__GIVEN REQUEST__
Quote the items from the start down through the line containing "-2, 1376, 3)", inclusive, word for word.

__RECORDS SHOWN__
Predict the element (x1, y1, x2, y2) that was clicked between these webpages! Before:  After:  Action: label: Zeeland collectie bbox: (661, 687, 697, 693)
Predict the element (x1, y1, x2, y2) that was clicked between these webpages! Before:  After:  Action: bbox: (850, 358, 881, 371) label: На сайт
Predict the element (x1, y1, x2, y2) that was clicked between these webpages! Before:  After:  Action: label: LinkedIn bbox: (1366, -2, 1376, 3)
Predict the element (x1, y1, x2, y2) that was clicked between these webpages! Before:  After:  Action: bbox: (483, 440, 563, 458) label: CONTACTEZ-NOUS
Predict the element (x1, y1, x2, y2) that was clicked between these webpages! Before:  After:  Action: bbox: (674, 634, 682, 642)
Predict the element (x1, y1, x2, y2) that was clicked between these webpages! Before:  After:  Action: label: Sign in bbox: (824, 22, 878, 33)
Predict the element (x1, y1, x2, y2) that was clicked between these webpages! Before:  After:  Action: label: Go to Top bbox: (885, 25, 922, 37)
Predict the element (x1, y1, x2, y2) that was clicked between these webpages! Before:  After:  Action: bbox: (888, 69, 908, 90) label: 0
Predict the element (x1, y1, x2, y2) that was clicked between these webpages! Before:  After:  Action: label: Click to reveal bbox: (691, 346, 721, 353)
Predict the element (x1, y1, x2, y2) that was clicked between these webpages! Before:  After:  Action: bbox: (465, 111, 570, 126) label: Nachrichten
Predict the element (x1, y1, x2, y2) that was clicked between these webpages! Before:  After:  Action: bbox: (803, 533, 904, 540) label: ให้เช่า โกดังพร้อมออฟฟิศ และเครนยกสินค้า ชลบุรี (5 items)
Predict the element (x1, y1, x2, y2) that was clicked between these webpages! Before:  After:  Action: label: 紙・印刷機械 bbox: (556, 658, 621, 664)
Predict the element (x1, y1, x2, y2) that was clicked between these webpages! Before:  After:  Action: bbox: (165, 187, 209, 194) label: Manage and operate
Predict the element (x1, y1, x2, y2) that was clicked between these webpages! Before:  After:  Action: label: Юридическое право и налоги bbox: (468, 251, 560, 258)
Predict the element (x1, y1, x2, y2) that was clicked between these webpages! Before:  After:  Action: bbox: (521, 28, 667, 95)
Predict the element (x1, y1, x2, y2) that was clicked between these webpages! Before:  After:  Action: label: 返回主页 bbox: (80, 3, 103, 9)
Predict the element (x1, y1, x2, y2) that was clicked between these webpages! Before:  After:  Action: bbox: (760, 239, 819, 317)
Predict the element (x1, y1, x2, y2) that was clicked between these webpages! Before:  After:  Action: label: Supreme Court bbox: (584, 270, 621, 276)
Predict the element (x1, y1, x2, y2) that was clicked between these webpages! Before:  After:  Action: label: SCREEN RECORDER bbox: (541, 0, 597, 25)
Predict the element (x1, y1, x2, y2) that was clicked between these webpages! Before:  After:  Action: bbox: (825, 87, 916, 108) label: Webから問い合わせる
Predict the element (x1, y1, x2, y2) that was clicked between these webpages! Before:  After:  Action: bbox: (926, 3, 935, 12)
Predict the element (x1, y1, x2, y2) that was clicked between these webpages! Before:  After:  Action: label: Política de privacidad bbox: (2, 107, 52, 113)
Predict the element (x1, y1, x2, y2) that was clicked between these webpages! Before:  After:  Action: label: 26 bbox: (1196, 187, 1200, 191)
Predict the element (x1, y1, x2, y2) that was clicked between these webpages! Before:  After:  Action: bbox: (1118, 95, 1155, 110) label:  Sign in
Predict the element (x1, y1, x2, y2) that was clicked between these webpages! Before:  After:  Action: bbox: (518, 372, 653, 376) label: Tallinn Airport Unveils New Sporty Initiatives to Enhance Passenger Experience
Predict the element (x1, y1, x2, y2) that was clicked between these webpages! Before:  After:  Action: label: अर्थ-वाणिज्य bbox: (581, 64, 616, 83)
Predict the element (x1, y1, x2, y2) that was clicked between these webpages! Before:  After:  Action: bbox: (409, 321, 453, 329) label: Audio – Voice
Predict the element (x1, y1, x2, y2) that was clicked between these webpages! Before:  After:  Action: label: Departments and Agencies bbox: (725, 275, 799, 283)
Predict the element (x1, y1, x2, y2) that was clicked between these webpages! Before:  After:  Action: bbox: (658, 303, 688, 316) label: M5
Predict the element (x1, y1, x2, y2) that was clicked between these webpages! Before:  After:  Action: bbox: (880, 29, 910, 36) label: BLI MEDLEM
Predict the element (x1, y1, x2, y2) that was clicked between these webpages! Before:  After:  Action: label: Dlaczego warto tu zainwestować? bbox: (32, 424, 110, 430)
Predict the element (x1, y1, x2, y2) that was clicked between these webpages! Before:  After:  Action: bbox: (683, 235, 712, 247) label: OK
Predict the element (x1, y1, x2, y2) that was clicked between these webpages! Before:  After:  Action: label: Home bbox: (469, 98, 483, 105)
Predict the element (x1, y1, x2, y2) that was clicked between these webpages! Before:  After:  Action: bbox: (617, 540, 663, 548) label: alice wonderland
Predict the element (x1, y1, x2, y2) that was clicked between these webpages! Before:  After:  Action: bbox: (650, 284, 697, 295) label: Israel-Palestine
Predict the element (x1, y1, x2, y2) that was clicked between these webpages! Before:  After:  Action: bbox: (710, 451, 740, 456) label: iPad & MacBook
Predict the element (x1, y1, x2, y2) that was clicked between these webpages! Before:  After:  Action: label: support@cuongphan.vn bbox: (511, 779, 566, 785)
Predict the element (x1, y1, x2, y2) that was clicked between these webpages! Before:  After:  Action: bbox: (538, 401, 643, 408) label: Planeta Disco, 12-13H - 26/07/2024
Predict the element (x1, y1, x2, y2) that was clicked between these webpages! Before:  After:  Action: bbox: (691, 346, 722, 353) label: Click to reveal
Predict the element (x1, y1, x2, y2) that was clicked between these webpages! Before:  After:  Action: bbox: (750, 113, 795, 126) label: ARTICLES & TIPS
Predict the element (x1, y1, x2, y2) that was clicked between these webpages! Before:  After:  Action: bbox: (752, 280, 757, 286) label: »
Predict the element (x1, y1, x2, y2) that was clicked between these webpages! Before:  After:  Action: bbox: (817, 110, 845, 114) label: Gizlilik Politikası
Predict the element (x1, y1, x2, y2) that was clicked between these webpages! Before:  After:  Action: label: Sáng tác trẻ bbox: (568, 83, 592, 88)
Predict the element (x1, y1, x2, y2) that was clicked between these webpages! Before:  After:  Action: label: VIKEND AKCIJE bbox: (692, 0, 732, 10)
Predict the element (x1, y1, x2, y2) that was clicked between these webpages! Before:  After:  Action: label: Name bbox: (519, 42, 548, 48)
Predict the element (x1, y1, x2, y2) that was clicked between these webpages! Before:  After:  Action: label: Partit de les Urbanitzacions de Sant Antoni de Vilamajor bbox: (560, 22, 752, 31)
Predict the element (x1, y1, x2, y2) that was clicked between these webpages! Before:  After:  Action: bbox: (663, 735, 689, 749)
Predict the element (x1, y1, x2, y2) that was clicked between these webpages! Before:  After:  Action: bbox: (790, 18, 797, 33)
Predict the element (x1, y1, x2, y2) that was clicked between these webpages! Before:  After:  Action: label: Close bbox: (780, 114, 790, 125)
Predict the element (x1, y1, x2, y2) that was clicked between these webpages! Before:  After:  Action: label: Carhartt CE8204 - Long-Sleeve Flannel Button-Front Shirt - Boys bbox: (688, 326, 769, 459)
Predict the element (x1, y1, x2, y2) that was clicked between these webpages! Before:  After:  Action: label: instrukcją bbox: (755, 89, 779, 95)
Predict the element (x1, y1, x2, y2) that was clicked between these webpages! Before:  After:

__EXERCISE RESULT__
Predict the element (x1, y1, x2, y2) that was clicked between these webpages! Before:  After:  Action: label: Zeeland collectie bbox: (661, 687, 697, 693)
Predict the element (x1, y1, x2, y2) that was clicked between these webpages! Before:  After:  Action: bbox: (850, 358, 881, 371) label: На сайт
Predict the element (x1, y1, x2, y2) that was clicked between these webpages! Before:  After:  Action: label: LinkedIn bbox: (1366, -2, 1376, 3)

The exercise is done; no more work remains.